Pathogenesis of Periodontal Disease - Part 2

• Learning Outcomes: Students should be able to recap gingival histology, immunology, and pathogenesis; revise chemical mediators relevant to periodontal disease and their role in the host response; describe bacterial, cellular, tissue level and clinical features of gingivitis to periodontitis (initial, early, established, and advanced lesions); and explain factors affecting disease progression.

• GDC Learning Outcomes: Describe oral diseases; explain the aetiology and pathogenesis of oral disease; describe relevant physiology and its application to patient management; assess and manage health of periodontal and soft tissues, considering risk and lifestyle factors; explain patient's periodontal and general health impact on overall treatment plans and outcomes.

Recall of Knowledge

• Key Concepts: Gingival histology, immunology, biofilm, virulence factors, gingivitis & periodontitis, and pathogenesis of periodontal diseases.

Initial, Early, Established, and Advanced Lesions

• Initial Lesion: Occurs 2-4 days after plaque accumulation; bacterial features include Porphyromonas gingivalis, treponema denticola, aggregatibacter actinomycetemcomitans, tannerella forsythia; cellular features include neutrophils; tissue features include tiny blood vessels in the junctional epithelium becoming inflamed and leaking; no visible symptoms.

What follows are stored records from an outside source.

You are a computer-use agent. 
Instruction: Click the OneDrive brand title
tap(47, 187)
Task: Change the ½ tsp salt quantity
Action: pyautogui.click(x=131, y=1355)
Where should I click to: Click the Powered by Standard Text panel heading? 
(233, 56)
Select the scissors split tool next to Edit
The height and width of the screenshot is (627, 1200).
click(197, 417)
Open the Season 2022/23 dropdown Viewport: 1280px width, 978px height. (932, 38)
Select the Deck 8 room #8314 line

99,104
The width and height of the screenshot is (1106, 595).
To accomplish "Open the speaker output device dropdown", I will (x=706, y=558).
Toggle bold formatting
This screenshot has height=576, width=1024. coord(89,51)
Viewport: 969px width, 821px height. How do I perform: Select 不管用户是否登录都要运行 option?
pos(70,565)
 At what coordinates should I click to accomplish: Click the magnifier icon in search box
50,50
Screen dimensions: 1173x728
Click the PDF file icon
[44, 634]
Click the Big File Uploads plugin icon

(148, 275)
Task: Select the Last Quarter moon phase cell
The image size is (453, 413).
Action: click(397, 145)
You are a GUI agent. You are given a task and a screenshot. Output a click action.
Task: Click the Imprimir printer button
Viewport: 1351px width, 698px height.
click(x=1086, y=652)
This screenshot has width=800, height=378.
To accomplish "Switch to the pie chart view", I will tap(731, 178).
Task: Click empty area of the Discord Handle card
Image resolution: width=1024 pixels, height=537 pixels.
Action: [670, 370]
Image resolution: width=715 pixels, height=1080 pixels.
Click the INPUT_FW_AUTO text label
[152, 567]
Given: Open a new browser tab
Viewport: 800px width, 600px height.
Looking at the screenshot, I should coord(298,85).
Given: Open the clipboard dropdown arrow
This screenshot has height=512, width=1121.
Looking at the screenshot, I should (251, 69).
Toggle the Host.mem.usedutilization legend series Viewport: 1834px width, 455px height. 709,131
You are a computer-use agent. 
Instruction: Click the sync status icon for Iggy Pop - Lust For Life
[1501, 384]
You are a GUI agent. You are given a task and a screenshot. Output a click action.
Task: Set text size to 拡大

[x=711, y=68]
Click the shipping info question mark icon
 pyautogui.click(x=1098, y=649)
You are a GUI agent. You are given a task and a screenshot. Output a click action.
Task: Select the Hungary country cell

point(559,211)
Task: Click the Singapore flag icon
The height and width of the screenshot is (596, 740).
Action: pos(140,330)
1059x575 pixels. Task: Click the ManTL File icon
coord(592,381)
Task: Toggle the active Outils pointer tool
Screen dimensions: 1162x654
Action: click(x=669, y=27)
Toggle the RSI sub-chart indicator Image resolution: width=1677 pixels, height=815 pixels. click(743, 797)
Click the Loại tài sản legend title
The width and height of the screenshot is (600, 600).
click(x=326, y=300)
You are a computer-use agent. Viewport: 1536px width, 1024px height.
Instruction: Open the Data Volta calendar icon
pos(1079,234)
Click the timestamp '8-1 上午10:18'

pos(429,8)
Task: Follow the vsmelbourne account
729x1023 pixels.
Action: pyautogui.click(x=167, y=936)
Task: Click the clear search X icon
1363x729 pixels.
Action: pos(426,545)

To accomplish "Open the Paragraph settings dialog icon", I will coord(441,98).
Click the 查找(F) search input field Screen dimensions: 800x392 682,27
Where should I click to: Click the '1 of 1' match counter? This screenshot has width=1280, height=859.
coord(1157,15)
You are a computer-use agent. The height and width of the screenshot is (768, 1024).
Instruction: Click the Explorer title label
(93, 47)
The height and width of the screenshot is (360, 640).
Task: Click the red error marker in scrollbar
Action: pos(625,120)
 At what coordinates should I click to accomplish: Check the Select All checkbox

• Early Lesion: Occurs 4-7 days after plaque accumulation; bacterial features are similar to the initial lesion; cellular features include cytopathic changes in gingival fibroblasts, and an increase of inflammatory infiltrate; tissue features include increase in inflammatory infiltrate and increase in the number of junctional epithelial cells to wall off the lesion; red inflamed gingiva, early pocketing, plaque presence as clinical features.

• Established Lesion: Occurs 21 days after biofilm accumulation; bacterial features include Porphyromonas gingivalis, treponema denticola, aggregatibacter actinomycetemcomitans, tannerella forsythia; cellular features include plasma cells, b-cells and t-cells; tissue features include noticeable proliferation of junctional epithelium and migration apically, loss of collagen; clinical features include inflammation, bleeding, pocket formation and no bone loss.

• Advanced Lesion: Bacterial features include similar bacteria; cellular features are primarily plasma cells; tissue features include apical migration of the junctional epithelium and alveolar bone loss; clinical features include true pocketing, bone loss, mobile teeth, and loss of gingival fibers and connective tissue attachment; damage is irreversible.

Model of Periodontal Disease

• Factors: Environmental, acquired, and genetic risk factors, including antibodies, PMNs, cytokines, prostaglandins, specific pathogenic bacteria, antigens, LPS, and other virulence factors influence connective tissue and bone metabolism. Host inflammatory responses, along with clinical expression of the disease stage, initiation, and progression, play a role.

Pathogenesis Model of Periodontal Disease (Korman 1997)

• Factors: Risk factors (genetics, smoking, systemic), antibodies, PMNs/T-cells, LPS, virulence factors, antigens, MMPs, PGE2, and TNFα play a role in damaging connective tissue and bone.